Return every line in the rows below that contains the word "height", copied unchanged.

--------------------------------------------------

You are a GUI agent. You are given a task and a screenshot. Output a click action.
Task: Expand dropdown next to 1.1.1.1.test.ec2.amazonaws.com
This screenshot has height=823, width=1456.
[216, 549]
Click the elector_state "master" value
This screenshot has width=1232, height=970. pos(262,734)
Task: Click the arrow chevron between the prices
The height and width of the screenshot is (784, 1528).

--------------------------------------------------

■ SOLVED PROBLEM
This screenshot has height=823, width=1456.
This screenshot has width=1232, height=970. pos(262,734)
The height and width of the screenshot is (784, 1528).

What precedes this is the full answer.